“Former FSB Colonel Sergei Mikhailov is facing treason changes [sic] in Moscow. But the investigation has revealed something truly unusual: Mikhailov’s past seems to be a legend.
On December 4 2016, the Federal Security Service (FSB) arrested Ruslan Stoyanov, the former head of Kaspersky Lab’s Computer Incident Investigation Department. On the same day, they also arrested three FSB officers: Colonel Sergey Mikhailov, his colleague Major Dmitry Dokuchaev, both senior officers of the 2nd Operational Management of FSB Information Security Center, as well as Georgy Fomchenkov. The four men are detained on charges of high treason (Art. 275 of the Russian Criminal Code).
(…) Sergey Mikhailov is a former FSB Colonel. Mikhailov was Chief of the 2nd Operational Management of FSB Information Security Center (ISC).
ARREST — On December 4, 2016, Mikhailov was detained at a board meeting — escorted out of the room with a bag thrown over his head.
LEGAL CHARGE — Sergey Mikhailov has been charged under Art. 275 of the Criminal Code (High treason). Mikhailov has always denied the charge of treason. He allegedly admitted passing information to a third-party but now denies this accusation as well.
CRIMES — Being accused of treason, the case is classified. It is not known exactly what crimes he is suspected of having committed. Here are some of the allegations that were reported in the Russian media.
CRIME A — Investigators believe that he was involved in a document theft from the Ministry of Defense. Defense Minister Sergei Shoygu personally initiated the investigation of the hackers.
CRIME B — According to Anikeev’s testimony, Mikhailov oversaw Shaltay-Boltay. The FSB senior officer supplied hackers with information regarding government dignitaries or officials. The hackers would then demand a ransom from these individual. In case of refusal, they would sell this information for bitcoins through Ukraine and published it on the web.
CRIME C — He is accused of leaking information to the U.S. intelligence community.

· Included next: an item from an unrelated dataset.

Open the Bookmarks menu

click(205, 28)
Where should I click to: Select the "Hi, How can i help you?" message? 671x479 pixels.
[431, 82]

At this point, it seems likely that Mikhailov was passing information to Kaspersky Lab employee Ruslan Stoyanov and probably one more not yet named expert on computer security in exchange for money. Then, the information would be sold to intermediaries abroad, and eventually passed on to foreign intelligence services (probably but not necessarily the CIA). Russian media suggests that Colonel Mikhailov may have been selling information for at least seven years.